Marcelo Araujo, un referente indiscutible del periodismo deportivo argentino, dejó una huella imborrable en la televisión nacional a través de su estilo innovador y su forma singular de relatar fútbol. Su carrera, marcada por un enfoque fresco y un sentido del humor inigualable, se convirtió en un referente para generaciones de comentaristas y aficionados. Araujo falleció el 16 de marzo a los 78 años, pero su legado sigue vivo en el recuerdo de colegas y fanáticos que lo veneran por su aportación al periodismo deportivo.
Desde su inicio en la década de 1980, Araujo se destacó por su capacidad para transformar un relato de fútbol en una experiencia vibrante y entretenida. Su trayectoria comenzó en la radio con el programa Sport 80, donde su talento emergente llamó la atención. Sin embargo, fue en televisión, a partir de 1994, cuando realmente revolucionó la forma de contar los partidos. Miguel Ángel Tití Fernández, amigo y colega, recordó cómo Araujo y otros periodistas, como Enrique Macaya Márquez, le brindaron la oportunidad de destacar en las transmisiones de Fútbol de Primera y la Selección Argentina, estableciendo así un modelo a seguir en el ámbito del relato televisivo.
Uno de los aspectos más destacados de Araujo fue su habilidad para conectar con el público a través de frases ingeniosas y un estilo narrativo que hacía que cada partido fuera un espectáculo en sí mismo. Tití Fernández subrayó que Araujo no solo fue un relator, sino un verdadero innovador. "Él cambió el relato en la televisión, inventó un nuevo estilo con sus apodos y su forma de interactuar con los comentaristas, lo que transformaba un partido monótono en un show apasionante", aseguró Fernández. Esta capacidad de captar la atención de la audiencia fue fundamental para que los televidentes comenzaran a disfrutar de los relatos en vivo, dejando atrás la costumbre de escuchar la radio mientras veían el partido en la televisión.

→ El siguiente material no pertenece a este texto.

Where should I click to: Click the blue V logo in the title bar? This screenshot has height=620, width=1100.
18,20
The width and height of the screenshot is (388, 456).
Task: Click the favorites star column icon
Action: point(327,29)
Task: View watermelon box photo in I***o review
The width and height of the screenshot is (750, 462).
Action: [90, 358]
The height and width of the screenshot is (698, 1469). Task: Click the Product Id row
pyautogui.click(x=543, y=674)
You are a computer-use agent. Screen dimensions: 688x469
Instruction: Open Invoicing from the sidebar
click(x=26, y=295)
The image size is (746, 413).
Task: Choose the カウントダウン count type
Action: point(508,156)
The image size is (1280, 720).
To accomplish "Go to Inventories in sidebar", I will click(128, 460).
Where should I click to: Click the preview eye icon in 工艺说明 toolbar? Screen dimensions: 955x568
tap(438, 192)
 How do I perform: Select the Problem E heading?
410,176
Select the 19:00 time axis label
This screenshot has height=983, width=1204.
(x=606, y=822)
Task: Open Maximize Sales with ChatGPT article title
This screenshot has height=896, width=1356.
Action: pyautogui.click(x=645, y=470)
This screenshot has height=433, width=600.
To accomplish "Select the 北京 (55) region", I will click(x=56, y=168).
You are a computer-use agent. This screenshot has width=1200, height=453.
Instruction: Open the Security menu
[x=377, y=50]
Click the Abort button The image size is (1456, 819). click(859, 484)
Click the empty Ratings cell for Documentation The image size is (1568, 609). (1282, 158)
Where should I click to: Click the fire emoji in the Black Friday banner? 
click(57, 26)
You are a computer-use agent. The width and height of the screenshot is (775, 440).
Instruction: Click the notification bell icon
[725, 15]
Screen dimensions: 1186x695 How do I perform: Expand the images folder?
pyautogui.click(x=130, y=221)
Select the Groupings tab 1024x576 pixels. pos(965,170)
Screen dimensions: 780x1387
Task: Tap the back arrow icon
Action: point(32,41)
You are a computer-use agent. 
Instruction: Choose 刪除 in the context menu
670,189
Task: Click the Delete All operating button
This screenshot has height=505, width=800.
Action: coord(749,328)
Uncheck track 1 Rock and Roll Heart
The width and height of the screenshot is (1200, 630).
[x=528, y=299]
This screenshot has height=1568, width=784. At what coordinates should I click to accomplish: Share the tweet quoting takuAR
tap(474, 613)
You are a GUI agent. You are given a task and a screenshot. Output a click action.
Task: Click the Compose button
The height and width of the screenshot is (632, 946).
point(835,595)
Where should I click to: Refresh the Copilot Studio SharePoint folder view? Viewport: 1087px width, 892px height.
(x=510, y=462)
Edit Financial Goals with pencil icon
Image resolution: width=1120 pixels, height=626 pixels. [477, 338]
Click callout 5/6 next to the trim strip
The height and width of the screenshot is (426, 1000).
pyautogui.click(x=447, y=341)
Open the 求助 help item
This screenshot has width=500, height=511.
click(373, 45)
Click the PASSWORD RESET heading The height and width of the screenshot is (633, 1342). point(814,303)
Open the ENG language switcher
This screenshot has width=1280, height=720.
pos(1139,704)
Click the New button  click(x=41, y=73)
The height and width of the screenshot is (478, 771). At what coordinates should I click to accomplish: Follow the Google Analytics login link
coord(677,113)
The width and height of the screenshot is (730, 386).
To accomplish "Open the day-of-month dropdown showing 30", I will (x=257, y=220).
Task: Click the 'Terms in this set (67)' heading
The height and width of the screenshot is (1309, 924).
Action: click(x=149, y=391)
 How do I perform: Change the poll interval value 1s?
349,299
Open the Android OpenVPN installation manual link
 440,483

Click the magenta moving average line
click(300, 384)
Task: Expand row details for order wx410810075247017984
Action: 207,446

El impacto de Araujo fue tal que se le atribuye la creación de un nuevo estándar en las transmisiones deportivas, donde la creatividad y el entretenimiento adquirieron un protagonismo sin precedentes. Antes de su llegada, muchos aficionados preferían bajar el volumen de la televisión para escuchar a otros relatores en la radio. Con Araujo, esta tendencia se revirtió, y su estilo único le permitió capturar la atención del público, convirtiendo cada transmisión en un evento imperdible. Su legado no solo se limitó al ámbito del relato, sino que también abrió las puertas a nuevas formas de publicidad en televisión, marcando un punto de inflexión en la forma en que se presentaban los anuncios durante los partidos.
Las anécdotas que Tití Fernández compartió sobre su amistad con Araujo son un testimonio de su genialidad y su sentido del humor. Entre risas, relató una ocasión en que Araujo le preguntó sobre el desayuno de un jugador, lo que desató una conversación cómica que reflejaba su estilo único. "Él decía: ‘Típico de argentino, lo que no sabe lo inventa’", recordó Fernández, lo que demuestra cómo Araujo transformaba incluso las preguntas más insólitas en momentos memorables. Estas pequeñas anécdotas no solo ilustran su creatividad, sino también su capacidad para hacer reír y conectar con la audiencia.
Araujo también dejó su marca en momentos icónicos durante partidos, como el que se vivió en La Bombonera, donde su capacidad para encontrar el humor incluso en situaciones tensas se convirtió en un sello distintivo. Su legado perdura no solo en los recuerdos de aquellos que trabajaron a su lado, sino también en la manera en que se relata el fútbol en la televisión argentina hoy en día. La figura de Marcelo Araujo, con su estilo único e innovador, seguirá siendo fuente de inspiración para futuros relatos deportivos y una referencia para quienes aman el fútbol y la narrativa que lo rodea.